## [Work to complete]
• 1. In the RAMJET integration guide, what two things does the call to ramjetio.init() do in the basic example?
• 2. Reproduce everything from "torch.cuda.set_device(local_rank)" down to "model = DDP(model, device_ids=[local_rank])" in the RAMJET integration guide, changing "YourModel" to "MyModel".
• 3. Write what comes next in the RAMJET integration guide, picking up after its final line.

## [Excerpt]
-=-=-

This guide shows how to integrate RAMJET into your PyTorch training workflow.

Table of Contents

  1. Basic Integration
  2. torchrun / torch.distributed.launch
  3. DeepSpeed
  4. HuggingFace Accelerate
  5. Lightning
  6. Custom Training Loop
  7. Multi-Node Setup
  8. Data Source Configuration

Basic Integration

The simplest way to use RAMJET:

import ramjetio
from torch.utils.data import DataLoader

# Step 1: Initialize RAMJET
# This connects to the dashboard and starts the local cache server
ramjetio.init()

# Step 2: Wrap your dataset
dataset = ramjetio.CachedDataset(YourDataset())

# Step 3: Use DataLoader as usual
loader = DataLoader(dataset, batch_size=32, num_workers=4)

# Step 4: Train
for epoch in range(100):
    for batch in loader:
        # First epoch: cache miss → load from source → cache
        # Next epochs: cache hit → instant
        loss = model(batch)
        loss.backward()
        optimizer.step()

Run with:

export RAMJET_API_KEY="your_key"
python train.py

torchrun

RAMJET works seamlessly with torchrun for multi-GPU and multi-node training.

Single Node, Multi-GPU

# train.py
import os
import torch
import torch.distributed as dist
from torch.nn.parallel import DistributedDataParallel as DDP
from torch.utils.data import DataLoader
from torch.utils.data.distributed import DistributedSampler
import ramjetio

def main():
    # Initialize distributed (torchrun sets env vars automatically)
    dist.init_process_group("nccl")
    rank = dist.get_rank()
    world_size = dist.get_world_size()
    local_rank = int(os.environ["LOCAL_RANK"])

    torch.cuda.set_device(local_rank)

    # Initialize RAMJET (after DDP init)
    ramjetio.init()

    # Create model
    model = YourModel().cuda()
    model = DDP(model, device_ids=[local_rank])

-=-=-

## [Data lines]
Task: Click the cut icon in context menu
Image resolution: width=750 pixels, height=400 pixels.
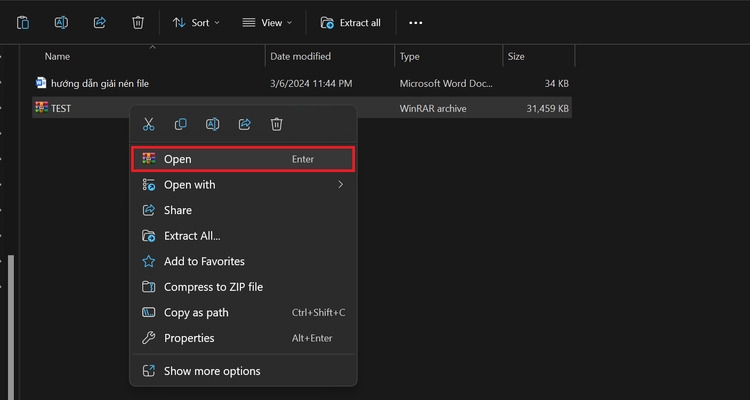Action: (x=149, y=124)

-=-=-

## [Results for the exercise]
• 1. It connects to the dashboard and starts the local cache server.

• 2.
torch.cuda.set_device(local_rank)

    # Initialize RAMJET (after DDP init)
    ramjetio.init()

    # Create model
    model = MyModel().cuda()
    model = DDP(model, device_ids=[local_rank])

• 3.
    # Create cached dataset with distributed sampler
    dataset = ramjetio.CachedDataset(YourDataset())
    sampler = DistributedSampler(dataset, num_replicas=world_size, rank=rank)
    loader = DataLoader(dataset, batch_size=32, sampler=sampler, num_workers=4)

    # Training loop
    for epoch in range(100):
        sampler.set_epoch(epoch)
        for batch in loader:
            batch = batch.cuda()
            loss = model(batch)
            loss.backward()
            optimizer.step()

    dist.destroy_process_group()

if __name__ == "__main__":
    main()

Run:

export RAMJET_API_KEY="your_key"
torchrun --nproc_per_node=4 train.py

Multi-Node

# On node 0 (master)
export RAMJET_API_KEY="your_key"
torchrun \
    --nnodes=2 \
    --nproc_per_node=4 \
    --node_rank=0 \
    --master_addr=node0.example.com \
    --master_port=29500 \
    train.py

# On node 1
export RAMJET_API_KEY="your_key"
torchrun \
    --nnodes=2 \
    --nproc_per_node=4 \
    --node_rank=1 \
    --master_addr=node0.example.com \
    --master_port=29500 \
    train.py

DeepSpeed

# train.py
import deepspeed
import ramjetio

# Initialize RAMJET first
ramjetio.init()

# Wrap dataset
dataset = ramjetio.CachedDataset(YourDataset())

# Initialize DeepSpeed
model_engine, optimizer, _, _ = deepspeed.initialize(
    model=model,
    model_parameters=model.parameters(),
    training_data=dataset,
    config="ds_config.json"
)

# Training loop
for batch in model_engine.training_dataloader:
    loss = model_engine(batch)
    model_engine.backward(loss)
    model_engine.step()

Run:

export RAMJET_API_KEY="your_key"
deepspeed --num_gpus=4 train.py

HuggingFace Accelerate

# train.py
from accelerate import Accelerator
from torch.utils.data import DataLoader
import ramjetio

# Initialize Accelerate
accelerator = Accelerator()

# Initialize RAMJET
ramjetio.init()

# Wrap dataset
dataset = ramjetio.CachedDataset(YourDataset())
loader = DataLoader(dataset, batch_size=32)

# Prepare with Accelerate
model, optimizer, loader = accelerator.prepare(model, optimizer, loader)

# Training loop
for batch in loader:
    loss = model(batch)
    accelerator.backward(loss)
    optimizer.step()

Run:

export RAMJET_API_KEY="your_key"
accelerate launch --num_processes=4 train.py

PyTorch Lightning

import pytorch_lightning as pl
from torch.utils.data import DataLoader
import ramjetio

class YourDataModule(pl.LightningDataModule):
    def __init__(self):
        super().__init__()
        ramjetio.init()  # Initialize RAMJET

    def train_dataloader(self):
        dataset = ramjetio.CachedDataset(YourDataset())
        return DataLoader(dataset, batch_size=32, num_workers=4)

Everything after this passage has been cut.